Listening Closely: The Story of the Stethoscope

Whether you're a real doctor or pretending to be one, a stethoscope is standard paraphernalia to the person of a doctor. Along with a white lab coat, a pin on its chest pocket, and perhaps a cup of hot coffee to keep his eyes wide open, if you're without one, you could be just the technician.

Stethoscopes have been very useful in identifying abnormal rhythms or pulses in the body in an instant. They are also very inexpensive. It enables doctors to find out what's going on inside without having to use X-rays, or other scanners.

The practice of listening to the chest cavity goes far back to Ancient Egypt and Greece. Physicians back then would place their ear directly to the chest of the patient and listen for the varying sounds of the heartbeat.

It wasn't until 1816 that the Mono-aural stethoscope was invented by French physician Rene Laennec.
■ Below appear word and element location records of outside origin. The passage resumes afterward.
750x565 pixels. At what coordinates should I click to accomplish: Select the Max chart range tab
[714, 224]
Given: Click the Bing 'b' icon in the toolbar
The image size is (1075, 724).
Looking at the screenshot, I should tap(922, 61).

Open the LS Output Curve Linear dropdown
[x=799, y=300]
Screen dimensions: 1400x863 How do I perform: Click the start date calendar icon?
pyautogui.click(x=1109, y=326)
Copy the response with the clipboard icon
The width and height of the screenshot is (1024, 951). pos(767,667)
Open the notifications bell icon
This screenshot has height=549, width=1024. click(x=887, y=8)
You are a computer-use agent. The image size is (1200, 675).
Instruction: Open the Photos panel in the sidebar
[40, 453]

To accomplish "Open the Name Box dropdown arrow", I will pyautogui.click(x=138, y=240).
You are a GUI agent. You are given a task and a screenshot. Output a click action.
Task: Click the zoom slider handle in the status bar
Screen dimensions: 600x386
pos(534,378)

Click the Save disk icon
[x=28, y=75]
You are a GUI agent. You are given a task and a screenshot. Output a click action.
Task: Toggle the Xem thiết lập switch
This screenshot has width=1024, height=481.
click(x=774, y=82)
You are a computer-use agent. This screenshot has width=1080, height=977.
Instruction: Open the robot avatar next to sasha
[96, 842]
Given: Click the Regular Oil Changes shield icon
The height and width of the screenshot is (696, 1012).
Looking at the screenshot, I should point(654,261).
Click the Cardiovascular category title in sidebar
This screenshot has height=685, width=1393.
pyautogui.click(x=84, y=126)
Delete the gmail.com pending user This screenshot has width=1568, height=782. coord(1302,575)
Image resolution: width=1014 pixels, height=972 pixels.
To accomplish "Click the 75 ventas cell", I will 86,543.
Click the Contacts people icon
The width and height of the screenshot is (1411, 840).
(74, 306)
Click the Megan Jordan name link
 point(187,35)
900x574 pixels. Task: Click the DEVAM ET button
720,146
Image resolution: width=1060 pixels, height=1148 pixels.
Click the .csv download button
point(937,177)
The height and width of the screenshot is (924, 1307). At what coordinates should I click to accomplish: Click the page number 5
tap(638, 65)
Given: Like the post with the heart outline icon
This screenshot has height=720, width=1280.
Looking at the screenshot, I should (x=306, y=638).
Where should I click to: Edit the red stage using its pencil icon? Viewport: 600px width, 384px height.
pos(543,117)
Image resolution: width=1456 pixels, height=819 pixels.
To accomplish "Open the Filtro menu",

Back then the stethoscope looked like a single telescope as it was cylindrical and could only be used with one ear.

By the 1850's, physicians were looking for a different design that would allow them to use both ears for listening. However, the first Binaural stethoscope design had already been designed in 1829 by Nicholas Comins, just a little more than ten years after Laennec's design.

Eventually, physicians would be making their own versions of the instrument made with different materials and shapes that would evolve into today's handy and effective design.